ODTÜ, İTÜ, Boğaziçi, bir-iki yılda bu zirveye çıkmadılar. Ama inişleri çok hızlı oldu nedense. Son 20 yılın eseridir bu.
Üniversitelerimiz, bilimsel araştırma yapmıyor, gençlerimizi yaratıcı birer birey haline getirmiyor, sadece “Üniversite mezunu” işsizler ordusuna kazandırıyor, o kadar.

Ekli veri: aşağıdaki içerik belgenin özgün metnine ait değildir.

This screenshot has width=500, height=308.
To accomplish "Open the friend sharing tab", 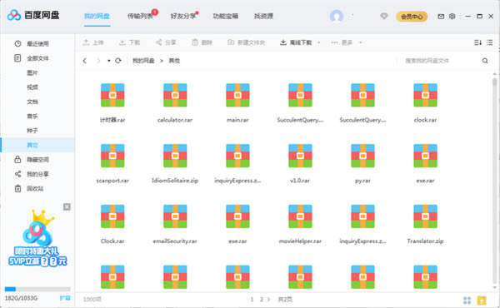I will (x=183, y=16).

“Vardır bir sebebi” diyeceğimize “Vay anasına” deyip uyanmalı, sebeplerinin derinliğine inip çare aramalı ve bu güzide eğitim yuvalarını kurtarmalıyız.
Devlet, iş başına…
Hanımla son günlerde çok iyi anlaşıyoruz. Dırdırlarına karşı relaksım. Kulağımdaki tıkacı bulmasaydı iyiydi!
***
Benim afacan oğlum “Eğri oturup doğru konuşalım baba” deyince “Höt. Şu önce oturuşunu düzelt bakalım” deyince bir aksiyon yaşadık haliyle. Gittikçe babama mı benziyorum ne?
***
Tahir olmak ta ayıp değil Zühre olmakta… Hatta sevda yüzünden kılıbık olmak da ayıp değil!
***
Kimi kadınlar kocalarına kazak örer, kimi kadınlar da kocalarının başına çorap örer!
***
Çocukken doktorculuk oynadığımız kız doktor oldu. Ben ilaçlarını doktora yazdıran tekaüt!
***
Başkası olma kendin ol diyeceğim ama kendi halinde beş para etmezdi!
***
Onda bunda şundadır. Bana kalpli emoji gönderen kimse benim gönlüm ondadır!